**Извлечённый текст:**
◇ ◇ ◇
Братья поселились «у славной женщины в квартире с плиточным полом и плетеными стульями». Генрих, собиравшийся тогда стать художником, усиленно занимался рисованием. «Что до меня, — снова цитируем «Очерк моей жизни», — я выкуривал несметное множество сигарет по три чентезимо, жадно поглощал, утопая в клубах табачного дыма, скандинавскую и русскую литературу — и писал».

Вскоре после приезда в Рим Томас Манн получил еще одно важное подтверждение верности избранного им пути — отклик берлинского издательства Фишера на новеллу «Маленький господин Фридеман». Эту новеллу, первоначально, по-видимому, озаглавленную «Маленький господин профессор» и отвергнутую Демелем, автор еще в Мюнхене послал в журнал «Нейедейче рундшау», а теперь, извещая Томаса Манна об одобрении новеллы, редактор предложил ему прислать все, что им дотоле написано, фишеровскому издательству. Написаны к тому времени были разве что еще две новеллы — «Разочарование» и «Смерть», не считая уже напечатанной в Мюнхене до отъезда в Италию «Воли к счастью». Так что воспользоваться предложением Фишера и оправдать его обязывающие надежды, подготовив хотя бы тоненький сборник, значило взяться за работу без отлагательств. Авторский портфель был почти пуст.
◇ ◇ ◇
**Исходные материалы:**
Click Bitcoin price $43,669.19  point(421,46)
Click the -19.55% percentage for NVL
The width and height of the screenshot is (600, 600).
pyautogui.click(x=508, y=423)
◇ ◇ ◇
**Проверьте себя:**
a) Перепишите фрагмент текста о Томасе Манне от слов «Вскоре после приезда» до слов «был почти пуст.», заменив «новеллу» на «рукопись».
b) Переведите на английский предложение из текста о Томасе Манне: «Авторский портфель был почти пуст.»

**Письменные ответы:**
a)
Вскоре после приезда в Рим Томас Манн получил еще одно важное подтверждение верности избранного им пути — отклик берлинского издательства Фишера на рукопись «Маленький господин Фридеман». Эту рукопись, первоначально, по-видимому, озаглавленную «Маленький господин профессор» и отвергнутую Демелем, автор еще в Мюнхене послал в журнал «Нейедейче рундшау», а теперь, извещая Томаса Манна об одобрении новеллы, редактор предложил ему прислать все, что им дотоле написано, фишеровскому издательству. Написаны к тому времени были разве что еще две новеллы — «Разочарование» и «Смерть», не считая уже напечатанной в Мюнхене до отъезда в Италию «Воли к счастью». Так что воспользоваться предложением Фишера и оправдать его обязывающие надежды, подготовив хотя бы тоненький сборник, значило взяться за работу без отлагательств. Авторский портфель был почти пуст.

b) The author's portfolio was almost empty.